▸ Work task:
Repeat only the lines below from the one that contains "717x356 pixels. Task: Click" through the final line, exactly. Omit pictures.

▸ Extracted data:
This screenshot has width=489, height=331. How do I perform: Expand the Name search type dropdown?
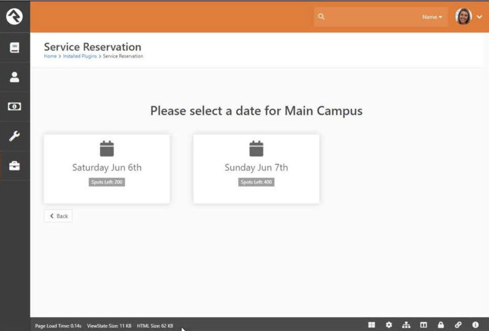pyautogui.click(x=432, y=17)
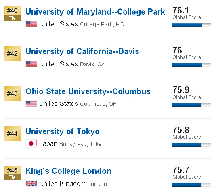
Task: Open University of California--Davis link
Action: click(82, 51)
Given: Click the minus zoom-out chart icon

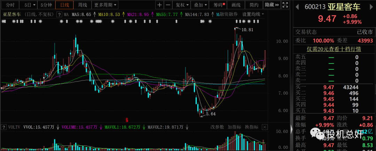Looking at the screenshot, I should tap(168, 5).

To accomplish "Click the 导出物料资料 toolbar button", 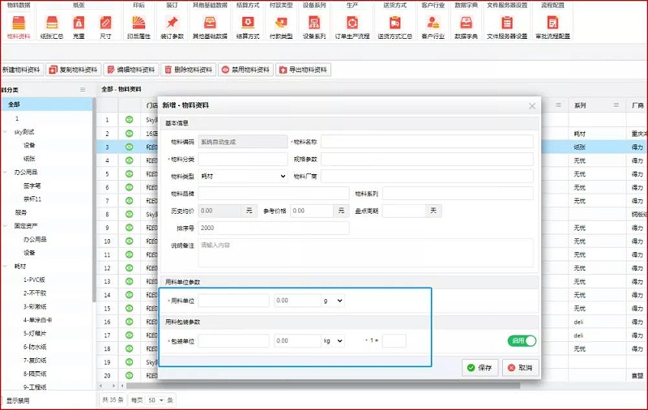I will [303, 70].
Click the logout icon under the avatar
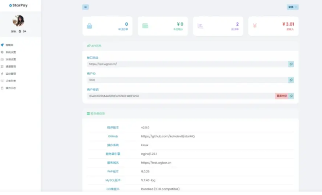 click(x=25, y=31)
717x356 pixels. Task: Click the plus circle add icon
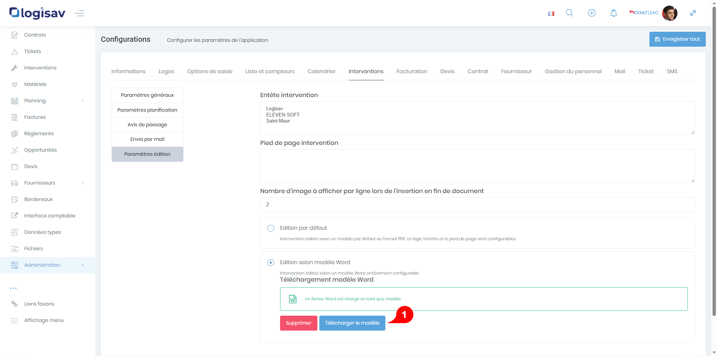592,13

▸ Result of the exercise:
717x356 pixels. Task: Click the plus circle add icon
592,13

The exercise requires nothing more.